Minister Eduardo „Yayo“ Sanz Lovatón erklärte, die Bekämpfung der Informalität sei ein zentraler Schwerpunkt seiner Amtsführung. Grundlage bildet die Studie „Análisis de la Informalidad en la República Dominicana“, die das Phänomen als institutionelles Problem beschreibt: hohe Regulierungskomplexität, Kosten der Formalisierung und Defizite im Steuersystem.
Das Ministerium unterscheidet drei Formen der Informalität:
- Subsistenz‑Informalität, die kaum überlebensfähig ist,
- Wachstumsorientierte Informalität, die durch Barrieren blockiert wird,
- Strategische Informalität, die bewusst außerhalb des Systems bleibt, um Abgaben zu vermeiden.
Die Studie betont, dass Formalisierung nicht allein durch Registrierung erreicht wird, sondern durch Integration in ein produktiveres Gefüge mit Zugang zu Finanzierung, Technologie und Märkten.

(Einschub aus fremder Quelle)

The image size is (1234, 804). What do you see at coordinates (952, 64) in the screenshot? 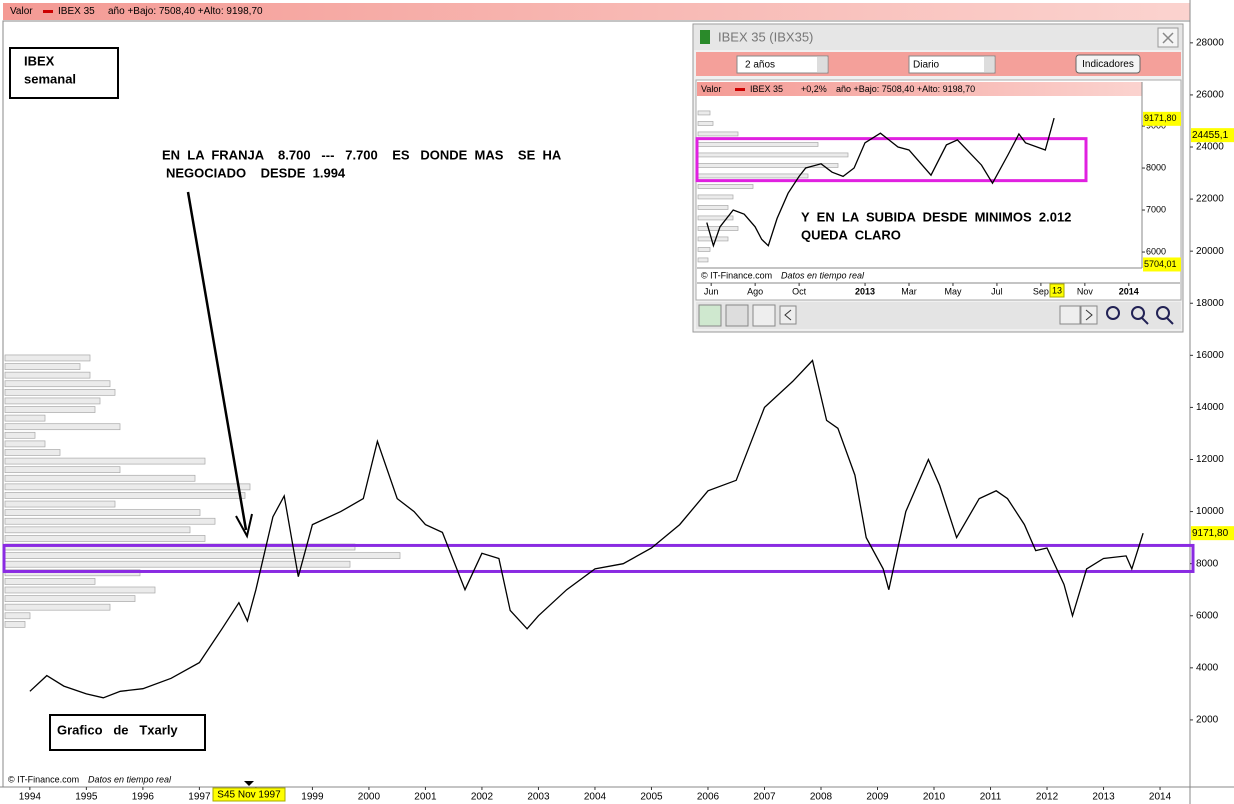
I see `interval-select` at bounding box center [952, 64].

Die Regierung hofft, mit dieser „Kreuzzug gegen die Informalität“ die Basis für nachhaltiges Wachstum und mehr sozialen Wohlstand zu schaffen.

Kernaussagen
- Stabilität: Seit über einem Jahrzehnt bewegt sich die Informalität zwischen 55 und 57 %.

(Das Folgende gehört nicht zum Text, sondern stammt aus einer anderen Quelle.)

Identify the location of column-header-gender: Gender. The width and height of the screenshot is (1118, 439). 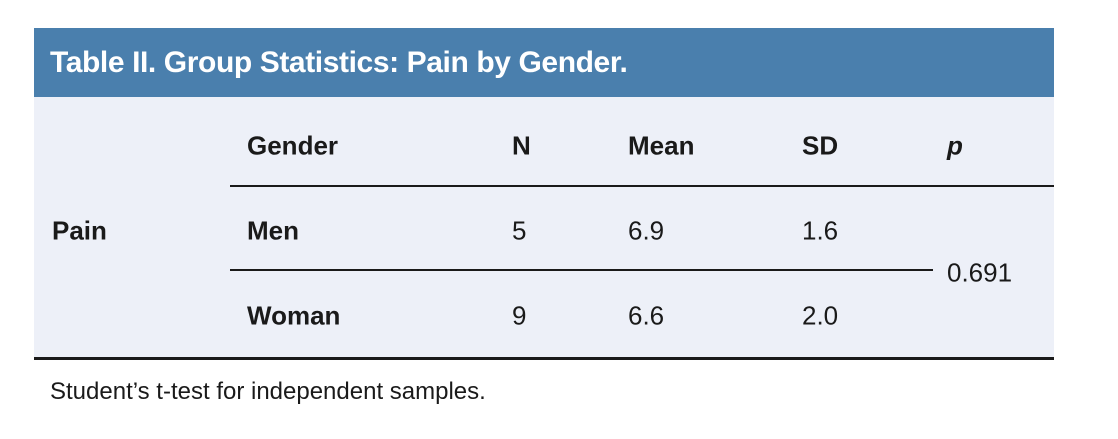
(293, 146).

- Vergleich: Dominikanische Republik liegt konstant über dem regionalen Durchschnitt (46 %).
- Strukturproblem: Kleinstunternehmen dominieren, geringe Produktivität verhindert formale Integration.
- Politische Maßnahmen: Zertifizierungen für MIPYMES stiegen stark, reichen aber nicht aus, um den Trend zu brechen.